Heg statue on ground
When the statue of abolitionist Col. Hans Christian Heg was torn down from the Capitol steps, some progressives were suddenly turned off by the movement for Black civil rights.
These past few months have been a reflection of how fragile and vulnerable Black lives are in America. We’ve seen that Black freedom has never truly become whole. Even though there are no longer rusted chains around our wrists, they still exist across neighborhoods, in our schools, and in our legislative chambers. This weekend, we saw the worst form of human depravity when a Kenosha police officer shot a black man, Jacob Blake, in the back seven times at point blank range in front of his children. We saw Kenosha burn in the fire of injustice and Wisconsin reckon with its deep history of police brutality — as it has done before, time and time again.

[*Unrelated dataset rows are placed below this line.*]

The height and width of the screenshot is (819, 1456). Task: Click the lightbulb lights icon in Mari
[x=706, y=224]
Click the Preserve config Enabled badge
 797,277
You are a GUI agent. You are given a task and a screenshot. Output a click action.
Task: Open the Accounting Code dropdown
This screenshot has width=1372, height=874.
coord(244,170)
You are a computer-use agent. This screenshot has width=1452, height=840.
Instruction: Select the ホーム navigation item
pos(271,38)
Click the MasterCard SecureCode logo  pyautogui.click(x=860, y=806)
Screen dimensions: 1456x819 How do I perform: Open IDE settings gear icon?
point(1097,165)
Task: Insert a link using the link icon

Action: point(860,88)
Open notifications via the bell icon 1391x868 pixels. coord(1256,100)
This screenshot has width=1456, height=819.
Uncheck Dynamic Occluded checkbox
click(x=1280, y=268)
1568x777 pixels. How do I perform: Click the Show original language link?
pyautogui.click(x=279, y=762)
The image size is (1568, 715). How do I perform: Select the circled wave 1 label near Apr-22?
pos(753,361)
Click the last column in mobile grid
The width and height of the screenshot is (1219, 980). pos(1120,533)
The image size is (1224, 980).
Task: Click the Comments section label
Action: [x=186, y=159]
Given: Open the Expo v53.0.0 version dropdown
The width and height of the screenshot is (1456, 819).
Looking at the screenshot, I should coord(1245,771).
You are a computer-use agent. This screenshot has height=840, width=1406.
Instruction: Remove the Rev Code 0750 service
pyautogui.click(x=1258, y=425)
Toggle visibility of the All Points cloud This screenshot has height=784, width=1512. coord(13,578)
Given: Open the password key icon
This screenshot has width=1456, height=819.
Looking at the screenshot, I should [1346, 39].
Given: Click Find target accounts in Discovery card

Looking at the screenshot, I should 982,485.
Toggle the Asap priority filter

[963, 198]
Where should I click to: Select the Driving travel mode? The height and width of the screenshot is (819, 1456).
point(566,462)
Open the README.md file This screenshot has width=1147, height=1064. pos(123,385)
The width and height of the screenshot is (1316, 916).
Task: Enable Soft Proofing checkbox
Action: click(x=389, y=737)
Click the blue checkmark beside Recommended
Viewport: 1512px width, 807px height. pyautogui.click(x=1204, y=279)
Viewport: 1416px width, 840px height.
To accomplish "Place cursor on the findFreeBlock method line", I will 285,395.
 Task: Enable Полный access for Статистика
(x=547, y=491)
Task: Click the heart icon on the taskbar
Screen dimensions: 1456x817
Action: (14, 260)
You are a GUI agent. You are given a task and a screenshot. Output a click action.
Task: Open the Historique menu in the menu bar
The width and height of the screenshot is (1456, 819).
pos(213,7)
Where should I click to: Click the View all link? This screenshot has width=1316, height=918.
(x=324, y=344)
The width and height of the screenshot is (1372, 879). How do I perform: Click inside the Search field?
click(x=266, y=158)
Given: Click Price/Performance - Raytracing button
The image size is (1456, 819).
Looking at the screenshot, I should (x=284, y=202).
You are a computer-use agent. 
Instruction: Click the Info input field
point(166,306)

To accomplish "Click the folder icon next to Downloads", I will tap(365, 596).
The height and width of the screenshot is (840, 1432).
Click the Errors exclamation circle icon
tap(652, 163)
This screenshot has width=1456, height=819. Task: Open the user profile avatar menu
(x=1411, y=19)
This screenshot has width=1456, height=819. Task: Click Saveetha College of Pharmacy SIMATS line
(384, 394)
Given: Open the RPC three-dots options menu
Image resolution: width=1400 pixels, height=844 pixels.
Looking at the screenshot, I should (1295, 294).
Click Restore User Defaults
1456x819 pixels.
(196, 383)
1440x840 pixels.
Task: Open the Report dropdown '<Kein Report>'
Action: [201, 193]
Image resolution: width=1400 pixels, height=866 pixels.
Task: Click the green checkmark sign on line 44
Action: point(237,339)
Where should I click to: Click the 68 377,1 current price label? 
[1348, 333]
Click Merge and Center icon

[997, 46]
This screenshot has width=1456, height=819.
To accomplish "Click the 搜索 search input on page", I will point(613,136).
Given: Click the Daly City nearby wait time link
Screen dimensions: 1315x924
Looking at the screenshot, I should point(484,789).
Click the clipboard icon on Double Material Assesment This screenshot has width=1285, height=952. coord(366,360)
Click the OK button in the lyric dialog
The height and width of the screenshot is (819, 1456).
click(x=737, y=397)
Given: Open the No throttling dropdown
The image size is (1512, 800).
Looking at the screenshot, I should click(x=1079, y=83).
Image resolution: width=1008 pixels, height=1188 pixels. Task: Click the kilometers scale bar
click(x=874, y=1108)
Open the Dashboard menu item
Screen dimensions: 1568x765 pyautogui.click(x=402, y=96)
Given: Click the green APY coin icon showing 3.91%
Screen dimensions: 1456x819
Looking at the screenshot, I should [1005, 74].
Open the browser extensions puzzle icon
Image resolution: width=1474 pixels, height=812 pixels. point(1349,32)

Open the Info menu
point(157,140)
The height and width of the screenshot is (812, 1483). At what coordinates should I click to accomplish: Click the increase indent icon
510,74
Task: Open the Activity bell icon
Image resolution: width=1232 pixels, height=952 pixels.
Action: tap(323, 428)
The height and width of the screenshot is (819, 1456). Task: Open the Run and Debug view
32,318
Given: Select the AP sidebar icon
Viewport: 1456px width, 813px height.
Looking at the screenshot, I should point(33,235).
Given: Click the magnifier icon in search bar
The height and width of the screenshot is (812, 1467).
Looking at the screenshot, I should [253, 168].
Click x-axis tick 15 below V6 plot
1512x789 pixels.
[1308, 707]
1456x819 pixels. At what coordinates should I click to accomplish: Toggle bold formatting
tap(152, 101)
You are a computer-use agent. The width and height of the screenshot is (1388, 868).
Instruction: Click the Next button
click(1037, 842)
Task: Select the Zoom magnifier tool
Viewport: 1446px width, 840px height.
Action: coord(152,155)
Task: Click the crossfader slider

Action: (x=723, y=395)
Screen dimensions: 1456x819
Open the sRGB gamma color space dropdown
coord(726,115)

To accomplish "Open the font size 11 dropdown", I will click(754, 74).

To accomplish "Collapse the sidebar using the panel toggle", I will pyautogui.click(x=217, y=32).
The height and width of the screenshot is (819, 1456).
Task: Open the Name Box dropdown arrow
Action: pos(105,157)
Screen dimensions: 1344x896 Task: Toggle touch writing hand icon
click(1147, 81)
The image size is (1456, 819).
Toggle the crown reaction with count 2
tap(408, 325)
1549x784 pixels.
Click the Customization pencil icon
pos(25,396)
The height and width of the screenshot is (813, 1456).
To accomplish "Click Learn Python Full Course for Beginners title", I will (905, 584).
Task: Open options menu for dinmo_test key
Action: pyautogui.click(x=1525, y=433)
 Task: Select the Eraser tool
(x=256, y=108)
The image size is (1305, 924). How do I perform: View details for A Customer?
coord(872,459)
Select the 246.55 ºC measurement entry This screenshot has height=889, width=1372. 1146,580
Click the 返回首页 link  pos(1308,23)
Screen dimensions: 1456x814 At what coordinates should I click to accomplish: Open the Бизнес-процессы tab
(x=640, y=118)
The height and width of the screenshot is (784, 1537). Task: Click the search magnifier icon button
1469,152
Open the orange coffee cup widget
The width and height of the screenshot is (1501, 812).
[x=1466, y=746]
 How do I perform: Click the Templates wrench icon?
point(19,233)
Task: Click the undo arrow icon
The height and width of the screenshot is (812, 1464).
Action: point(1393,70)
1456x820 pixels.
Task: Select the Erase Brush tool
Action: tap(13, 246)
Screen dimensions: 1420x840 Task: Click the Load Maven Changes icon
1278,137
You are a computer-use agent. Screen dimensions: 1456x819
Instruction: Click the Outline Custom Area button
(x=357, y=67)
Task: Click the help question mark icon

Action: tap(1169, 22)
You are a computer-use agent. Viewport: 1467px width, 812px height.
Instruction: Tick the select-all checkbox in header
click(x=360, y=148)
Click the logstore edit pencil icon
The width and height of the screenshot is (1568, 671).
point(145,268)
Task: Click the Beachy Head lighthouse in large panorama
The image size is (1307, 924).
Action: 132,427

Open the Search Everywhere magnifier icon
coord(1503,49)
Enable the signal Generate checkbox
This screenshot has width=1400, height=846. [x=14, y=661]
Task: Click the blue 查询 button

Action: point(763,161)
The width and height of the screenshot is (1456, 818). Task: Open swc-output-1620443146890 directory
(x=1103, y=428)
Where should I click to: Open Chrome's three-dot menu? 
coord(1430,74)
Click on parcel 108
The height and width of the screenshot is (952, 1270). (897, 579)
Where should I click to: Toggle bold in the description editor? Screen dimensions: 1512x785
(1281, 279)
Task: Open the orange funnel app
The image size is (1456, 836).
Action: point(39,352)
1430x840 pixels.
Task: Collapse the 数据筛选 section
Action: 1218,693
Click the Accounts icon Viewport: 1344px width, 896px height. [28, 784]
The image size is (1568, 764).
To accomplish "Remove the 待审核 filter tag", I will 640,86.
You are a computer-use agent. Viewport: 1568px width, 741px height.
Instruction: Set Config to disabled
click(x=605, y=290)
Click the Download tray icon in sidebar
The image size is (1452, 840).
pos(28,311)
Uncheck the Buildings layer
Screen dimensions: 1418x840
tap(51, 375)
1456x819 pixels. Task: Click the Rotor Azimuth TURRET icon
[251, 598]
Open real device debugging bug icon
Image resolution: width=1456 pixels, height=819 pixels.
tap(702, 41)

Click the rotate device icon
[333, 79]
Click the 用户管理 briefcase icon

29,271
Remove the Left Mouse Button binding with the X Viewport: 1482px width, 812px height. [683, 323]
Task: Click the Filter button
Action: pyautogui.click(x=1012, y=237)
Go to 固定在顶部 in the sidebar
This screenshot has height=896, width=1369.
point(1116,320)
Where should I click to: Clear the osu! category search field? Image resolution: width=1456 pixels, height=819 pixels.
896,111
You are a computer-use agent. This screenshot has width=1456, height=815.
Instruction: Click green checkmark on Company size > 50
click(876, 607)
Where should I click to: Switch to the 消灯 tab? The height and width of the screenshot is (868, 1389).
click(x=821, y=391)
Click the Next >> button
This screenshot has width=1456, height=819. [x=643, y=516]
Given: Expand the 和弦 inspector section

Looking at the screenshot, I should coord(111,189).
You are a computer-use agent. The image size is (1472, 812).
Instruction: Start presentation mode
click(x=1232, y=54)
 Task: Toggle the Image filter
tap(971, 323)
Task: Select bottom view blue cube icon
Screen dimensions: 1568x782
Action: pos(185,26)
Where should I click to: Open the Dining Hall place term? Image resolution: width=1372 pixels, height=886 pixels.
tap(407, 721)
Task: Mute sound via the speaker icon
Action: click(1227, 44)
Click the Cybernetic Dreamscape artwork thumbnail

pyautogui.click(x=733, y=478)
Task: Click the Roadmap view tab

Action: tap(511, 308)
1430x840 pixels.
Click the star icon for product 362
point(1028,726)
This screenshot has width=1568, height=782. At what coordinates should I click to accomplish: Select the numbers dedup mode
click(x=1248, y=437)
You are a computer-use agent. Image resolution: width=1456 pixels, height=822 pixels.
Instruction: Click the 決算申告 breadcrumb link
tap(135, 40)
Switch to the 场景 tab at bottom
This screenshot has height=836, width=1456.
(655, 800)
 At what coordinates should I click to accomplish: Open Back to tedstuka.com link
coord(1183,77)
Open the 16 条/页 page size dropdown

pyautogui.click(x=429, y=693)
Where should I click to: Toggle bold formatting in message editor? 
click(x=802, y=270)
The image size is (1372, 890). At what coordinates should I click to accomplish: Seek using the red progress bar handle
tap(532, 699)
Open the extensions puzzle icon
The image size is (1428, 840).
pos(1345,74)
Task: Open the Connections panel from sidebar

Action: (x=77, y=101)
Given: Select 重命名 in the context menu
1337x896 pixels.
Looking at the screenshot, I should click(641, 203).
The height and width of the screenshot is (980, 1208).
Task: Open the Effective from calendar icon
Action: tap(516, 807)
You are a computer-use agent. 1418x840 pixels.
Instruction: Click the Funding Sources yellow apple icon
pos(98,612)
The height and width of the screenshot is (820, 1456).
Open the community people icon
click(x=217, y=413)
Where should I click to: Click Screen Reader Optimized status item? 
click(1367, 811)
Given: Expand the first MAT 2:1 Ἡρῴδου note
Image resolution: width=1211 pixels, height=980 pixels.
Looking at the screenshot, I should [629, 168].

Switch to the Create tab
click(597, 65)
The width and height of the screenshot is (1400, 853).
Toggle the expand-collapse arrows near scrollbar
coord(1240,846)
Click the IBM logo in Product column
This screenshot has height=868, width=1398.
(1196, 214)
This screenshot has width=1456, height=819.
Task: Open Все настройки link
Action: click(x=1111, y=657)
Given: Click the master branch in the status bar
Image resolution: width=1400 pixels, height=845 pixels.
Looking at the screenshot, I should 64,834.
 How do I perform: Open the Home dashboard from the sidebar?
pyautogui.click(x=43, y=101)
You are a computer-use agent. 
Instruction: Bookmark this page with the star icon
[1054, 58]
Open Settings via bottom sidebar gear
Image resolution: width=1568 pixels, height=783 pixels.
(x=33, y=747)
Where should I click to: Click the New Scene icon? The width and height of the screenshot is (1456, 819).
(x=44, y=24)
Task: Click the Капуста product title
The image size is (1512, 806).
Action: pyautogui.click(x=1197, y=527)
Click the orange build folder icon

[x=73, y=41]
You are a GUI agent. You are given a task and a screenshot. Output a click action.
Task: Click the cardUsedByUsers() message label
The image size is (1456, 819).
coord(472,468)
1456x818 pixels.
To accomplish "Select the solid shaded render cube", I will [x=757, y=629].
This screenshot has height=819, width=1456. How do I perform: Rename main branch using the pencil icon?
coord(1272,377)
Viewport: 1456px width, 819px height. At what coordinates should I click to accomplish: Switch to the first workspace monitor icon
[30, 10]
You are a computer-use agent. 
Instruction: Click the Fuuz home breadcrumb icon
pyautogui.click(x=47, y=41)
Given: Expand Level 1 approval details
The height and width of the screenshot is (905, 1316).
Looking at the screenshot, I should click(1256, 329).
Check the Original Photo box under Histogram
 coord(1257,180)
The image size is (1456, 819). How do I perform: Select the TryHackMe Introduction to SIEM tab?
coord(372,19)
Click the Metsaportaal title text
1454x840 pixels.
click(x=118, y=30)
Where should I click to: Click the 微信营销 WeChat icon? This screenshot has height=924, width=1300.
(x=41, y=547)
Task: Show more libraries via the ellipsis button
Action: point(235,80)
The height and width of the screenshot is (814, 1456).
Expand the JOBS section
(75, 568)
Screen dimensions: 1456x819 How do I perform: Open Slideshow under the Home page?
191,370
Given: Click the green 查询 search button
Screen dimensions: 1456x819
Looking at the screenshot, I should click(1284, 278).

While we mourn, cry, and hope for Jacob Blake’s survival, we must understand where we are in our nation’s history.
Wisconsin has become the most segregated state in the country, and yet complacency and complicity have shaped the roles of our lawmakers, our public officials, and our neighbors. It is here that we find ourselves at a juncture in our progressive struggle.
As Madisonians, we are at a point where we must decide to hold ourselves accountable for our past and forge our future into one that holds all of us in love and opportunity. It is without argument that our present reflects the reality that Wisconsin’s promise of forward has not encompassed Black and Brown communities, so what are we going to do about it?
The tragedy of racism is not only in its violence, but in the deep, unnatural silence that follows it. As human beings, our intrinsic response to injustice is empathy; it’s built into us to feel for our fellow humans when something hurts them. So when a Black man is murdered for no apparent reason aside from the color of his skin, our default reaction should be one of loud mourning. We cannot stay silent in the face of injustice.
In the protests after George Floyd, Madison saw both peaceful and destructive unrest. Though both were justified, there was more vitriol aimed at those who brought down statues than those who have harmed Black bodies. During my campaign for Wisconsin state Senate, the dictation by liberal Madison of what was and what wasn’t an acceptable reaction to the institutional murder of a Black man led me to tweet “fuck your statues.” Progressives who were exploring what it truly meant to be anti-racist were suddenly turned off by the movement for Black civil rights because protesters tore down the Forward and Colonel Heg statues in front of the Wisconsin state Capitol.
While it brought a great deal of negative attention to our campaign, the tweet did what I intended it to do: It sparked a continuing discussion on comfortability, the efficacy of protest, and how statues and monuments do not always tell the entire story of our community. Indeed, both Forward and Heg symbolized positive progressive moments in our state’s history, but Wisconsin has not been a comfortable or safe home for many. In fact, for BIPOC, this state has actively operated in oppression and suppression — the symbolism of those statues, anti-slavery and forwardness, is incomplete, hypocritical even, for some.
So why were these statues valued more than George Floyd, more than Breonna Taylor? Why were progressives suddenly denouncing the Black Lives Matter Movement?
It may be that the Black life has been such a target for hate and violence that desensitization is now our default. It may be that we have devalued the Black life so much that it has become unworthy of protest when it is taken. A statue is not an even trade for a single Black life, and yet many of our community have set its value higher than a human being’s.
As protests continue demanding justice for Jacob Blake and protection for our Wisconsinites of color, we must reconcile our comfortability with white supremacy. We must all reach a point in our city, where if each one of us is asked to trade all the statues in the world, all the buildings in the world, to save one Black life, we do not hesitate before we say “absolutely.”
[Editor's note: This story was corrected to note that, according to Wisconsin Attorney General Josh Kaul, Jacob Blake was shot seven, not eight, times.]
Nada Elmikashfi recently ran for state Senate, her first race for public office. This is her inaugural post for her new blog, The New Colossus, which will run weekly on isthmus.com.